EXTRACT:
Saturday, January 19, 2013

'...apne hone pe yakeen ho gaya'

every journey outside my zone of comfort serves two-way, stretches the boundary of comfort and makes me reevaluate the elements causing the supposed discomfort.

Tuesday, September 18, 2012

There are readers - indifferent, random. And there are readers for authors – for Dickens, Naipaul or Amitav Ghosh et al. And then there are readers like me disavowed by either – for defecting fronts brazenly. This indiscriminate reading particularly did make me read some of most fascinating writings in my life so far. And that fact more than justified my being and remaining an unpatterned reader forever!
I believe in serendipity. Sometime when I was experiencing the fabled reader’s block, unsure of what to pick and what not to, a well-read friend lent me ‘Jonathan Livingston Seagull’...something that launched my lifelong association with rebel Seagulls and humans. Until then I neither knew Richard Bach nor his great Gull!

WHAT NEEDS TO BE DONE: Please carry on the blog post about reading and discovering Jonathan Livingston Seagull from the point where it stops. The listing comes from an unrelated source.

DATASET CONTENT:
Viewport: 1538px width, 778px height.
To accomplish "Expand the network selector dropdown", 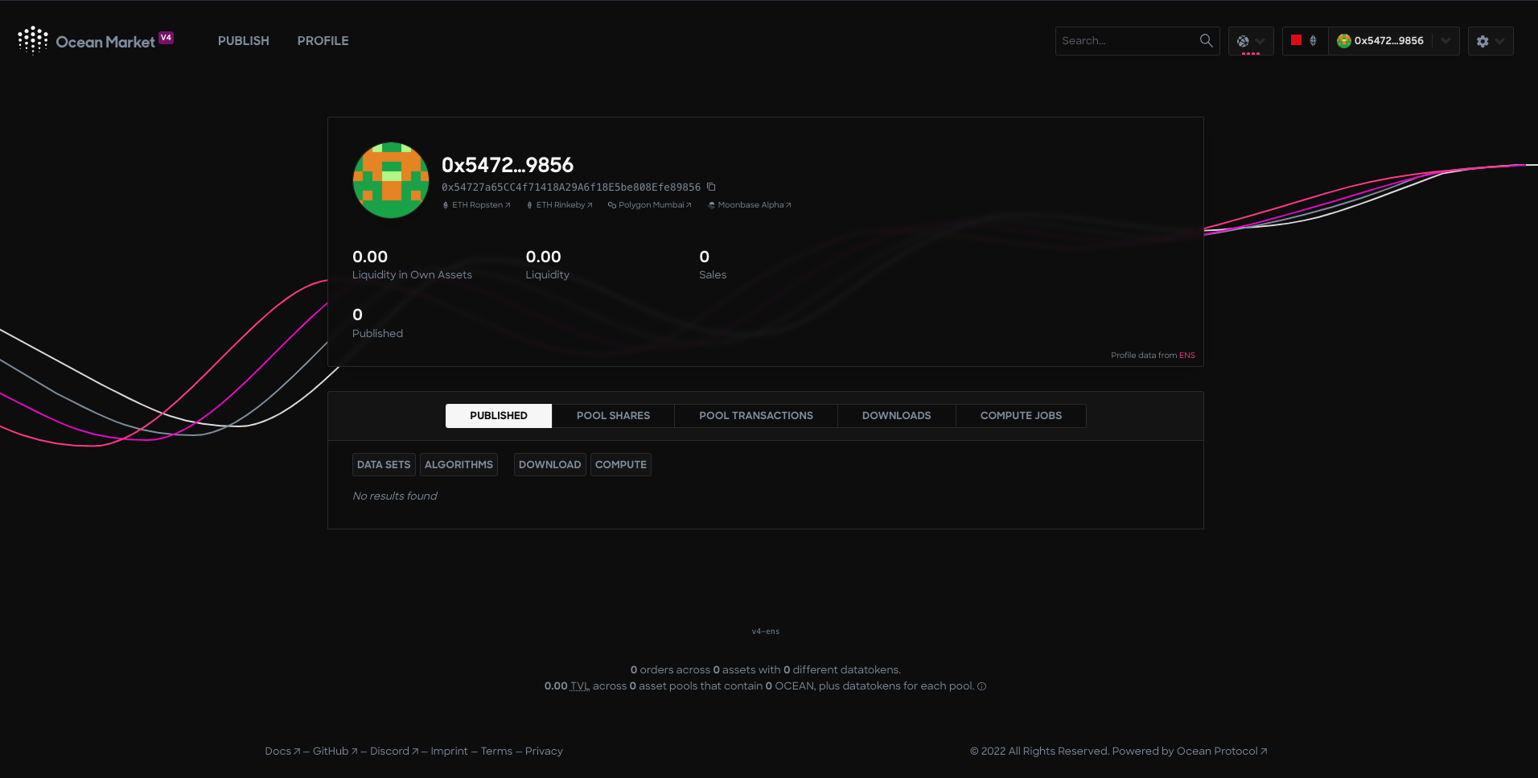I will [x=1261, y=41].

SOLVED EXERCISE:
Book Review, being a subjective exercise, liberally allows the prerogative to share one’s stand however weird it may sound. And that’s what made me take a bottom-up view of this timeless classic...and reflect if it were the sheer juvenile urge to revolt against authority or some other lofty idea, that couldn’t be realized having conformed to norms, which made Jonathan an outcast, though a glorious one...and eventually return to the ‘Breakfast Flock’ to forgive…and leave a legacy. He knew how a Rebellion varied from Insubordination. 
The business of freedom does not flourish in haste, brooks no compromise. I feel the reader needs some handholding around the storyline. It’s about Jonathan the Seagull who, seized with a passion for flight, defies the limitations of seagull life what eventually leads to his expulsion from their society. Undaunted Jonathan continues his flight to soar higher. He, an outcast, joins a society where every gull enjoys flying as much. Here he tastes the ‘unlimited idea of freedom’. Jonathan then returns to the Breakfast Flock to forgive and share his immense experience. Jonathan leaves his legacy through Fletcher Lynd.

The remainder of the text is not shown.